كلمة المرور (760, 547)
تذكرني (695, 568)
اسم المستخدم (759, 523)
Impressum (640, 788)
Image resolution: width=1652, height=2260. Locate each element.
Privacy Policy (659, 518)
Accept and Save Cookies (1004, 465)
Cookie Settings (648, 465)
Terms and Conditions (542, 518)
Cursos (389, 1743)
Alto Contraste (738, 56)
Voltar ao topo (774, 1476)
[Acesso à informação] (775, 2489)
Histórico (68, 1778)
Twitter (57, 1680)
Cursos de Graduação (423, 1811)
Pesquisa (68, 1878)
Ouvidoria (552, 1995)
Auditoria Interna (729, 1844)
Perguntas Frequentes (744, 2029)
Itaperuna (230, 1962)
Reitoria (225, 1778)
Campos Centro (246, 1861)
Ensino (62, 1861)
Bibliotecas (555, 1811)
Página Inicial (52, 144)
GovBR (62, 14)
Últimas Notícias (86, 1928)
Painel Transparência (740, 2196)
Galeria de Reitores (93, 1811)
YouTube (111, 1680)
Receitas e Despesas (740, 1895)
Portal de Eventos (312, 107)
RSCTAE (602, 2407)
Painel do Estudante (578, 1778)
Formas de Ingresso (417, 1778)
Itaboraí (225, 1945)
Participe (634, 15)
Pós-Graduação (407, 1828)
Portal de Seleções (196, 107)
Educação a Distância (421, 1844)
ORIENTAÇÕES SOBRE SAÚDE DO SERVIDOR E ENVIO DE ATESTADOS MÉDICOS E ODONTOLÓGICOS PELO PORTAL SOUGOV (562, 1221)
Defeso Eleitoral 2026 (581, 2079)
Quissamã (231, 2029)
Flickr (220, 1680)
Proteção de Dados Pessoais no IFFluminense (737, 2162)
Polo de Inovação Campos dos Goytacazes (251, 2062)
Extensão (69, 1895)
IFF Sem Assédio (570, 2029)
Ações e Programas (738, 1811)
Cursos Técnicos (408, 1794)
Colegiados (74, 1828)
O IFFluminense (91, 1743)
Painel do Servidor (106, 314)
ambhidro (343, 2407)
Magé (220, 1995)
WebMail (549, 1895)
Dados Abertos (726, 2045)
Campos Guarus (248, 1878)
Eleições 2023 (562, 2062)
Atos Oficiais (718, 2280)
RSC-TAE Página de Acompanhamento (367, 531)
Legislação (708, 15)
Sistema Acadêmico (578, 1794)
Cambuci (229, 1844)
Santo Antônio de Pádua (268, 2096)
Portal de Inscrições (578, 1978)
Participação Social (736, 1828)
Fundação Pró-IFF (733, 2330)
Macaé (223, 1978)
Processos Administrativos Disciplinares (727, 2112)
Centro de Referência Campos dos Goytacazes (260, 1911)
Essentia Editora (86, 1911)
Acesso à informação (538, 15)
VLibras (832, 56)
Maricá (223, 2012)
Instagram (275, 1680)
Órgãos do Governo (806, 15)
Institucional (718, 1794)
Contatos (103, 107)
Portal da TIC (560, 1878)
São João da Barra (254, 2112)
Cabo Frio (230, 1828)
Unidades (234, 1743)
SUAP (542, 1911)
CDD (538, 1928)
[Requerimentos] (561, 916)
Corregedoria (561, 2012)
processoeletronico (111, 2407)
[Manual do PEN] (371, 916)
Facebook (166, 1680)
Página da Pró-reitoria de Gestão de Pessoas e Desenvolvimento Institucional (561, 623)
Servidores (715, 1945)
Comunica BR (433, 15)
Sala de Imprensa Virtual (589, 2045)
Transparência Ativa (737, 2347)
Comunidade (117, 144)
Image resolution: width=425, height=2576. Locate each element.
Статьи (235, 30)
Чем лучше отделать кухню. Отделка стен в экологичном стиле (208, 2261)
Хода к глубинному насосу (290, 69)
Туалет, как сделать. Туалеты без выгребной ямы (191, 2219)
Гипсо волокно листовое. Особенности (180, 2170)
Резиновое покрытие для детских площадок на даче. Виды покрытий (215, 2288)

--------

PROBLEM REQUIREMENTS: Your answer should consist of copies of the lines above that include the string "width".

ANSWER FOR THIS EXERCISE:
Image resolution: width=1652, height=2260. Locate each element.
Image resolution: width=425, height=2576. Locate each element.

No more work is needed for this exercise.